Zalando made an annual operating profit at group level for the first time last year, and not only in Germany where it had already become profitable before.
According to preliminary figures, the big German-based e-tailer booked an adjusted operating margin (Ebit) of 3.7 percent of sales, before extraordinary items, versus a negative 6.2 percent margin in 2013, as total sales grew by 26 percent to €2,214 million.
Sales increased by 17 percent to about €1.23 billion in the German-speaking countries, generating an adjusted margin of 6.7 percent. They jumped by 37 percent to €900 million elsewhere in Europe, where the negative Ebit margin was reduced to 1.3 percent.
At the end of 2014, Zalando had 14.7 million active customers in 15 countries, 600,000 of whom registered during the fourth quarter. The average purchase basket rose last year by 6.6 percent to €66.60 and included sports products.

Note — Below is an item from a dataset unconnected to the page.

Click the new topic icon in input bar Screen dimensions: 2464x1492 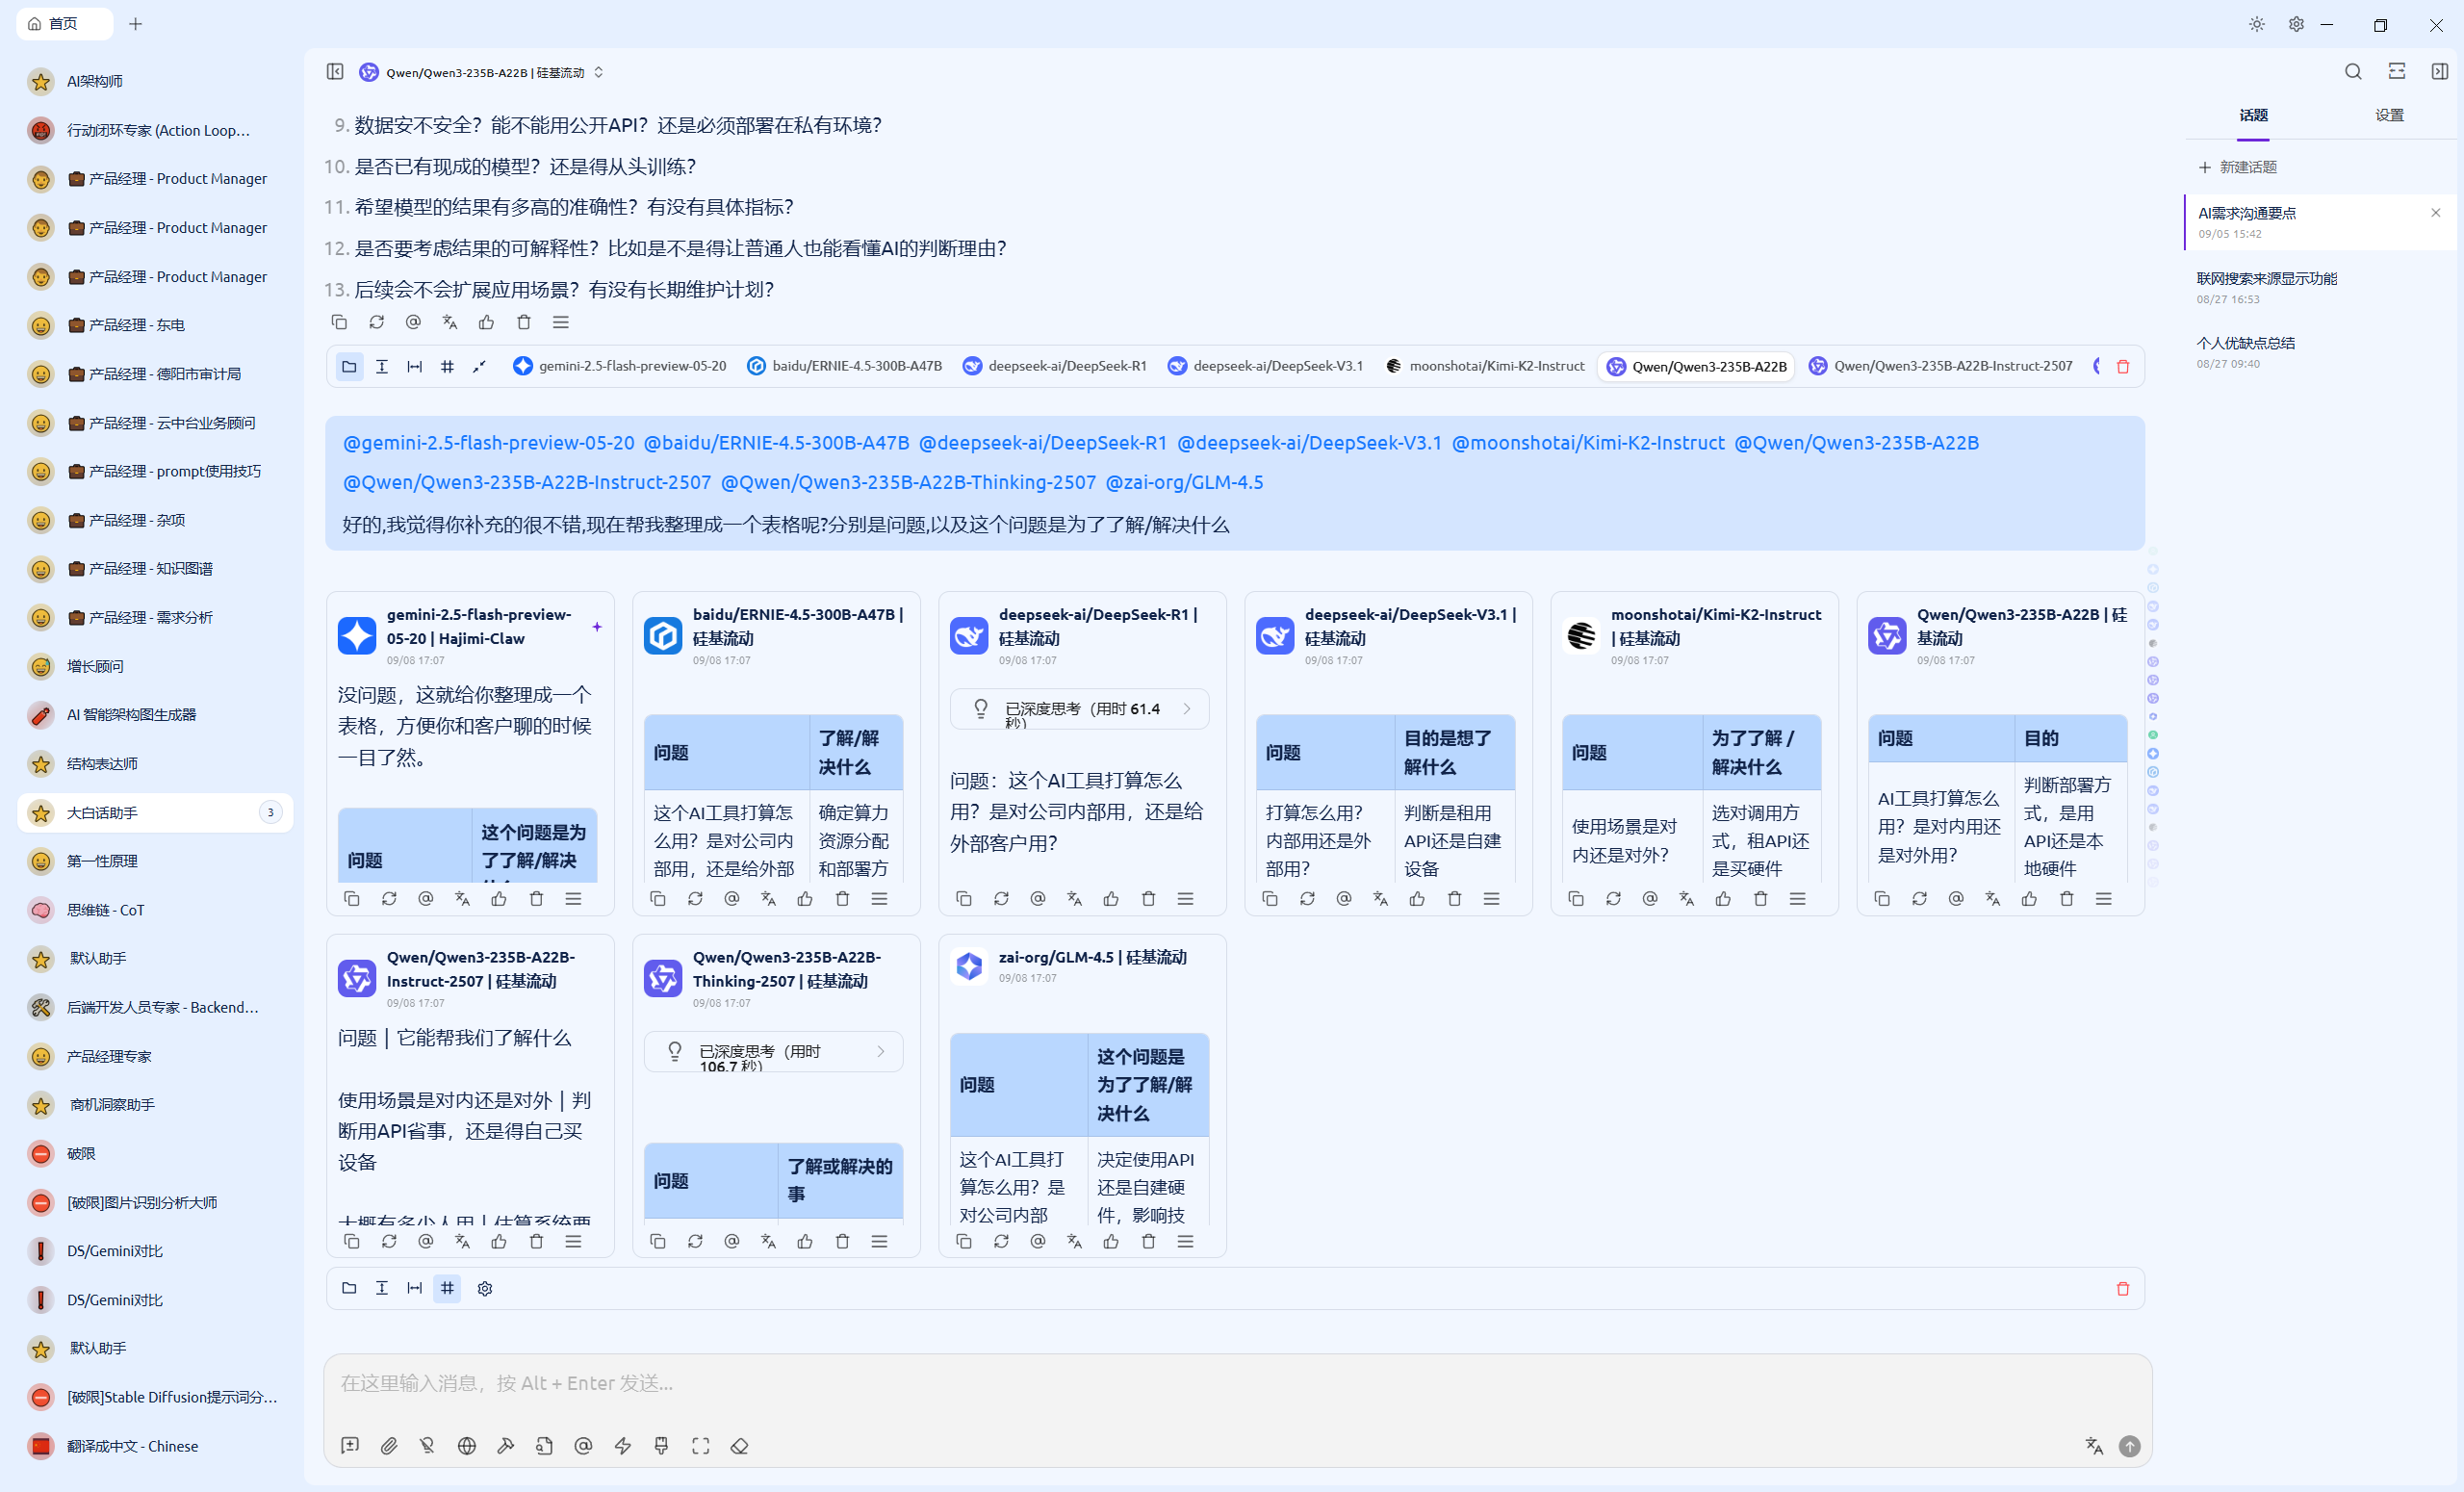click(350, 1445)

Thanks in part to lower marketing expenses, which have been lowered to 13.2 percent of revenues, the Ebit margin reached 9.9 percent in the fourth quarter, while sales growth declined to 21 percent. On a quarterly basis, Zalando had already generated a positive operating margin of 2.4 percent in the same quarter of 2013, but it was higher this time.
The management feels that these performances indicate that Zalando's business model is sustainable.
The management expects to keep the same margin this year on 20 to 25 percent higher overall sales, concentrating on better services for end consumers.
Meanwhile, Rocket Internet, the biggest shareholder in Zalando with a stake of around 32 percent, has announced a 7.8 percent capital increase intended to raise net proceeds of almost €589 million through the issue of about 12 million new shares. One of its biggest shareholders, the Swedish Kinnevik investment group, will not participate in the equity increase, so its stake in Rocket Internet will decline from 14.2 percent to 13.15 percent. Other shareholders, including Baillie Giffort and United Internet, have announced their participation in the new round of funding.